Aim of the exercise.
Among the entries that follow, find every line with the word "toolbar" and list it.

Data excerpts.
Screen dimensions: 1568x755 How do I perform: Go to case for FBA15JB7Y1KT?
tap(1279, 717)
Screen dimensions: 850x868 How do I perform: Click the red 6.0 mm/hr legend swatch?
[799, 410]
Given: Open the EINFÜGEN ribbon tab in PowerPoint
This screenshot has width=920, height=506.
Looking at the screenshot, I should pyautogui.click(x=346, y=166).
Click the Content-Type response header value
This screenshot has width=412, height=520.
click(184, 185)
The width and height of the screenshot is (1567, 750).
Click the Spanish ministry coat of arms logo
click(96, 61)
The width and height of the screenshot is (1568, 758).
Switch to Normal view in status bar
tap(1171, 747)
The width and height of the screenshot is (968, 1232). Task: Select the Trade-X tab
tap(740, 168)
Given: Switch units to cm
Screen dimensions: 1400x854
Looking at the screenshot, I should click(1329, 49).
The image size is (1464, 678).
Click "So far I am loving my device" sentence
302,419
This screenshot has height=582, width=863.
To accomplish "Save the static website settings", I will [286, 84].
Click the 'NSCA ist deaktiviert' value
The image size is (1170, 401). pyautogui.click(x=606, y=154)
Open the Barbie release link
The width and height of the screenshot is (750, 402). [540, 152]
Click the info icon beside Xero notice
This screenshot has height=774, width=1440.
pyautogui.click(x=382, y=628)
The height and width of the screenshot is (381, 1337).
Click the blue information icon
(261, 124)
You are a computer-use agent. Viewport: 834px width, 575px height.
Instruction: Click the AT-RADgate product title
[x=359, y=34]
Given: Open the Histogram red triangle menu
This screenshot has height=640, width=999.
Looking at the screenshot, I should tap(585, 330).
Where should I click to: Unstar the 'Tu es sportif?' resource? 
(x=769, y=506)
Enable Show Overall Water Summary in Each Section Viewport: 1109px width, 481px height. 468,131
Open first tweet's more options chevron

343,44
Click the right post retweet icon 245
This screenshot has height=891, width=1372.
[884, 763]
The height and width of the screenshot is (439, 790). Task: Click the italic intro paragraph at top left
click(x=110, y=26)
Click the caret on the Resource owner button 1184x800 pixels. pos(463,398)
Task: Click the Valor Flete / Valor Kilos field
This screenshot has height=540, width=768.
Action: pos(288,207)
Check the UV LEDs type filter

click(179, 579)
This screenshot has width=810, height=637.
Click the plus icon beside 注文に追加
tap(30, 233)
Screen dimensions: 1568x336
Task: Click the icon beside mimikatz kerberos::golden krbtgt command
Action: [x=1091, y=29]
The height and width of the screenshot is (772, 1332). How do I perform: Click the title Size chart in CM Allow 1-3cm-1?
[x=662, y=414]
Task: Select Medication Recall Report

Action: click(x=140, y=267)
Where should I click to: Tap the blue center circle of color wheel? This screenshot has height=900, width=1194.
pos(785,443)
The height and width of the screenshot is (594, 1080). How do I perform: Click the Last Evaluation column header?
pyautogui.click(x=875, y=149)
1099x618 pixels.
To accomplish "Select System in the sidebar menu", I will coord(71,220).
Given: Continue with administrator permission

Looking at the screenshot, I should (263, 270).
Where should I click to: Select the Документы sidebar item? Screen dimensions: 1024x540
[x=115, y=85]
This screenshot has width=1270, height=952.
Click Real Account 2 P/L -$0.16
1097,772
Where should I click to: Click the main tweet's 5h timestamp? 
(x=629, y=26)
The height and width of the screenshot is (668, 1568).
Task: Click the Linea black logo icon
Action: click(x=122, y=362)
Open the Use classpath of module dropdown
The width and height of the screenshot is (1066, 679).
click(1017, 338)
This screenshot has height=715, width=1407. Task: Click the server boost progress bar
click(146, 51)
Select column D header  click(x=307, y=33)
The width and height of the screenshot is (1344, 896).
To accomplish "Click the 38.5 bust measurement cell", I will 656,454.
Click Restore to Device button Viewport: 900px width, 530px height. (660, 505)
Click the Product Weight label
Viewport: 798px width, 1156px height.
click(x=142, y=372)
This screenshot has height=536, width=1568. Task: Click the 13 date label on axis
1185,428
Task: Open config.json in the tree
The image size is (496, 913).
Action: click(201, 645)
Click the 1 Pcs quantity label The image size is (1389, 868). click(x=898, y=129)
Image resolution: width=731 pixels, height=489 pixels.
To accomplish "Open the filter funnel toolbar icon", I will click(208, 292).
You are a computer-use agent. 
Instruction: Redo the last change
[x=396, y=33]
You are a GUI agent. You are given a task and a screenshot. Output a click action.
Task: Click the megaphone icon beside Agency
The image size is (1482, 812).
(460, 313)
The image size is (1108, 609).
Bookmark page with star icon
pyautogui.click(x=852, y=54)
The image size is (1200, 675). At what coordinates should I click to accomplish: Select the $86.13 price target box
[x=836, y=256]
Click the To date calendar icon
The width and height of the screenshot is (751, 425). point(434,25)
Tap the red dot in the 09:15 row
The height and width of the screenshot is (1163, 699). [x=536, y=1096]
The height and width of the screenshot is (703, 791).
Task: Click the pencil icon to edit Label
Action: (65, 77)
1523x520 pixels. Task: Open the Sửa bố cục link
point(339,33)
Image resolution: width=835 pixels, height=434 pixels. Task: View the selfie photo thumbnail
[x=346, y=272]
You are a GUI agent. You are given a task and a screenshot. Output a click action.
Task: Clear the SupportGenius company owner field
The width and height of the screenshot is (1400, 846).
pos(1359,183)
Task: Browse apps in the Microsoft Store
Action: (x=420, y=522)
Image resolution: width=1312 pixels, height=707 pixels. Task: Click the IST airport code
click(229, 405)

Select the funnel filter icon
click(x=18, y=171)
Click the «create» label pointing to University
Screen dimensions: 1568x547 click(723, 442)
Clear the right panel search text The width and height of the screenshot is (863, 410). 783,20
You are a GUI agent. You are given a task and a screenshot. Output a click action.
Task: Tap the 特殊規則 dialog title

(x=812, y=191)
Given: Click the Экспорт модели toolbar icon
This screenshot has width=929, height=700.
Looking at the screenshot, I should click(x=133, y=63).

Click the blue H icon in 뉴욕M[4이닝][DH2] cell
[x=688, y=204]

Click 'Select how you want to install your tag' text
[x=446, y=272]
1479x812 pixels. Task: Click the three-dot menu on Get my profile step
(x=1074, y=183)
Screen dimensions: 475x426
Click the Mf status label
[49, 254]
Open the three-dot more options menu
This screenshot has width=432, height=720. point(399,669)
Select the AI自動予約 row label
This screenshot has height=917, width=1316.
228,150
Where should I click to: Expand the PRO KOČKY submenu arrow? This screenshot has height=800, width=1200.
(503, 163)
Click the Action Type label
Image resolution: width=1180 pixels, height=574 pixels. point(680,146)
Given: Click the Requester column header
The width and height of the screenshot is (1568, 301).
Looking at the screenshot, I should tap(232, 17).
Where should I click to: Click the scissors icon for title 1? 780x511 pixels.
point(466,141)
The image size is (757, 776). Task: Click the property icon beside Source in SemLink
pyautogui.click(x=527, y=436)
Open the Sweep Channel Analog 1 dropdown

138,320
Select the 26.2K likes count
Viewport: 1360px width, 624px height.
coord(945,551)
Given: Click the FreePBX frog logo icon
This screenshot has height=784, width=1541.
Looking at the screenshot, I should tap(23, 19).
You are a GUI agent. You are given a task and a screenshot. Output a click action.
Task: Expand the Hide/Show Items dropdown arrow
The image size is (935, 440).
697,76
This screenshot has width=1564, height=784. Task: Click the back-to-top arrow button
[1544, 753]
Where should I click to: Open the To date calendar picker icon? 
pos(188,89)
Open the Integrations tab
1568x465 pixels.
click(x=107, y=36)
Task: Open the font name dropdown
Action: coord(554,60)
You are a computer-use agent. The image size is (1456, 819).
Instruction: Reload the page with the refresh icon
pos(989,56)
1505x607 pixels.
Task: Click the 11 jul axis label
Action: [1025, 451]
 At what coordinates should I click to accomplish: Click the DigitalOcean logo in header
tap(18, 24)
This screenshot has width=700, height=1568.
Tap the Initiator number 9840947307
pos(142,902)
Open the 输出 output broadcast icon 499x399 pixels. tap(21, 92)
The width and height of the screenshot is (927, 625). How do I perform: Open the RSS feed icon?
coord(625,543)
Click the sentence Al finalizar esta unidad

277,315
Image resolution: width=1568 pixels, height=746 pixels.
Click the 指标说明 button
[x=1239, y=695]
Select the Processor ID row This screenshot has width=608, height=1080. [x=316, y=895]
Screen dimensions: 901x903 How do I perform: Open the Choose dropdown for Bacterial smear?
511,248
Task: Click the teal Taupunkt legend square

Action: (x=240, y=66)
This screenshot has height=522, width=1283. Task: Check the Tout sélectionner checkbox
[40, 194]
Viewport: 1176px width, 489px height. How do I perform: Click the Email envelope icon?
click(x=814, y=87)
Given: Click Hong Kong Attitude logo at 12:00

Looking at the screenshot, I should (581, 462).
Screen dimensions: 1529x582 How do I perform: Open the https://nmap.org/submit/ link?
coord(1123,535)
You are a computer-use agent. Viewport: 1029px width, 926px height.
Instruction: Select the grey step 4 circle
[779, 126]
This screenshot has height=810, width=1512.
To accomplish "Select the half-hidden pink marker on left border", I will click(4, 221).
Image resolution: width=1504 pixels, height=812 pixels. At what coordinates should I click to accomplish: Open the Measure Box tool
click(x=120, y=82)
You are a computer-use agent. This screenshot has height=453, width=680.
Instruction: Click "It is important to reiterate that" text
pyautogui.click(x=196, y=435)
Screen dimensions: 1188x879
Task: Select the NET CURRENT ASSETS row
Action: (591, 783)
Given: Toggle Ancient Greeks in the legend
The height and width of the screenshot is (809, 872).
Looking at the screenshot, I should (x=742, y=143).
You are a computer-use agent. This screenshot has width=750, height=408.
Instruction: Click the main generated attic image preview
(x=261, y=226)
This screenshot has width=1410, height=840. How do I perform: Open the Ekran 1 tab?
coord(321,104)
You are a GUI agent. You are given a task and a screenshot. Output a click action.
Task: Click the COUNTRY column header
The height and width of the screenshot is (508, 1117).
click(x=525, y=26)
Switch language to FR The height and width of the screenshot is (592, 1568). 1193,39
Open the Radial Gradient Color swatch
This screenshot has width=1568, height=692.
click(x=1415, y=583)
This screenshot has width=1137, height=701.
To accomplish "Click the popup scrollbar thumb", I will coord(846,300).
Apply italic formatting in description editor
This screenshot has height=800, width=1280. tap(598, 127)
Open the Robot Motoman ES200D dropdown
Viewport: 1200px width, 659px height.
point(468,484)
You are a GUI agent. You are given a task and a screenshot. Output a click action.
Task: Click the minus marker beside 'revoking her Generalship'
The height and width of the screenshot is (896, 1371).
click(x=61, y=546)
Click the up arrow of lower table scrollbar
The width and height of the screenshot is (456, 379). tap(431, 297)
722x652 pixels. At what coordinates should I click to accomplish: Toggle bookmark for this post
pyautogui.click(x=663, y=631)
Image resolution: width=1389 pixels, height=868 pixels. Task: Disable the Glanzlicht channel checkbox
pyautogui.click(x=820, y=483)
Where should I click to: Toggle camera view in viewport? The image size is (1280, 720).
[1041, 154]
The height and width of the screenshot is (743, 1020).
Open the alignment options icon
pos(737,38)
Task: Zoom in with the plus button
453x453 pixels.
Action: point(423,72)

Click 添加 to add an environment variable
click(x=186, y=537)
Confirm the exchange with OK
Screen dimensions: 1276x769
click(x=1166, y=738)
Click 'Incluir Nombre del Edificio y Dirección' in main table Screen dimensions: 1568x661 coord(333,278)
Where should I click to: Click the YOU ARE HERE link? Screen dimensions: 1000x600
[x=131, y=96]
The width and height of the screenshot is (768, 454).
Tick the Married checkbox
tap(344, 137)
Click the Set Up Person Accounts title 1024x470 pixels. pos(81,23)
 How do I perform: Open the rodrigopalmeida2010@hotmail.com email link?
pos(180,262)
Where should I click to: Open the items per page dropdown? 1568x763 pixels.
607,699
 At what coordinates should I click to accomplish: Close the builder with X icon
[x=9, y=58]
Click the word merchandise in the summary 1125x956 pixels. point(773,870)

Response to the exercise.
To accomplish "Open the filter funnel toolbar icon", I will click(208, 292).
Given: Click the Экспорт модели toolbar icon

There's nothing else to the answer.